TASK DESCRIPTION:
Please reproduce each of the items below word for word, keeping every line as it appears.
▽
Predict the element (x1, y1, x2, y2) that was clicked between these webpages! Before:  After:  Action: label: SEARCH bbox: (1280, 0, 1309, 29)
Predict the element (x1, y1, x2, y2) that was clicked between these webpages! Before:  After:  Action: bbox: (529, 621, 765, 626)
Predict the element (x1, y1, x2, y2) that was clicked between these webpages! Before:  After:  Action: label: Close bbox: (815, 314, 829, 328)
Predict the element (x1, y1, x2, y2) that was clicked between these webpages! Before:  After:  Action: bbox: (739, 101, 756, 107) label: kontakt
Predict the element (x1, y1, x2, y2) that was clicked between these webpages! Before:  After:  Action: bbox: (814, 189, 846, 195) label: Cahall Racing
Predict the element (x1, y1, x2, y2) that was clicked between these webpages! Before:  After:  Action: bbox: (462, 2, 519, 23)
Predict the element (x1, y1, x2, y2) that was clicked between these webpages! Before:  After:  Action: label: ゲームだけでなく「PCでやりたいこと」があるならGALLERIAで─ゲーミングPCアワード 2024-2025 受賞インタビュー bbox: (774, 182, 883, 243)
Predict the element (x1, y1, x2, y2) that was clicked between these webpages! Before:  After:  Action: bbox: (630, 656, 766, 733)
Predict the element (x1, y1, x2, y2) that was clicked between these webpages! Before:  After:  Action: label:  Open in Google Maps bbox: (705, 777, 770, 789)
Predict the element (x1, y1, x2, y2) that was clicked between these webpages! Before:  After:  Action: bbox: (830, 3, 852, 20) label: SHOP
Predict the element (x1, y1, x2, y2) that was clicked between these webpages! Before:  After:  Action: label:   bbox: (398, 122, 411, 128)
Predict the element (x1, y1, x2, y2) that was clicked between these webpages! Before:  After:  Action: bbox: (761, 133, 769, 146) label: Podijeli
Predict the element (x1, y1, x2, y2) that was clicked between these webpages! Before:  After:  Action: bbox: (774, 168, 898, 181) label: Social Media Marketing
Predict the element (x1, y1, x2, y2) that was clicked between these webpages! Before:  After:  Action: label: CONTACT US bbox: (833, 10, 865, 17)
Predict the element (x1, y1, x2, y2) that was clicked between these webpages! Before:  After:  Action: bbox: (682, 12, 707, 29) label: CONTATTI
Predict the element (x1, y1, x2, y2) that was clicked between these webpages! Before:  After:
△
EXERCISE ANSWER:
Predict the element (x1, y1, x2, y2) that was clicked between these webpages! Before:  After:  Action: label: SEARCH bbox: (1280, 0, 1309, 29)
Predict the element (x1, y1, x2, y2) that was clicked between these webpages! Before:  After:  Action: bbox: (529, 621, 765, 626)
Predict the element (x1, y1, x2, y2) that was clicked between these webpages! Before:  After:  Action: label: Close bbox: (815, 314, 829, 328)
Predict the element (x1, y1, x2, y2) that was clicked between these webpages! Before:  After:  Action: bbox: (739, 101, 756, 107) label: kontakt
Predict the element (x1, y1, x2, y2) that was clicked between these webpages! Before:  After:  Action: bbox: (814, 189, 846, 195) label: Cahall Racing
Predict the element (x1, y1, x2, y2) that was clicked between these webpages! Before:  After:  Action: bbox: (462, 2, 519, 23)
Predict the element (x1, y1, x2, y2) that was clicked between these webpages! Before:  After:  Action: label: ゲームだけでなく「PCでやりたいこと」があるならGALLERIAで─ゲーミングPCアワード 2024-2025 受賞インタビュー bbox: (774, 182, 883, 243)
Predict the element (x1, y1, x2, y2) that was clicked between these webpages! Before:  After:  Action: bbox: (630, 656, 766, 733)
Predict the element (x1, y1, x2, y2) that was clicked between these webpages! Before:  After:  Action: label:  Open in Google Maps bbox: (705, 777, 770, 789)
Predict the element (x1, y1, x2, y2) that was clicked between these webpages! Before:  After:  Action: bbox: (830, 3, 852, 20) label: SHOP
Predict the element (x1, y1, x2, y2) that was clicked between these webpages! Before:  After:  Action: label:   bbox: (398, 122, 411, 128)
Predict the element (x1, y1, x2, y2) that was clicked between these webpages! Before:  After:  Action: bbox: (761, 133, 769, 146) label: Podijeli
Predict the element (x1, y1, x2, y2) that was clicked between these webpages! Before:  After:  Action: bbox: (774, 168, 898, 181) label: Social Media Marketing
Predict the element (x1, y1, x2, y2) that was clicked between these webpages! Before:  After:  Action: label: CONTACT US bbox: (833, 10, 865, 17)
Predict the element (x1, y1, x2, y2) that was clicked between these webpages! Before:  After:  Action: bbox: (682, 12, 707, 29) label: CONTATTI
Predict the element (x1, y1, x2, y2) that was clicked between these webpages! Before:  After:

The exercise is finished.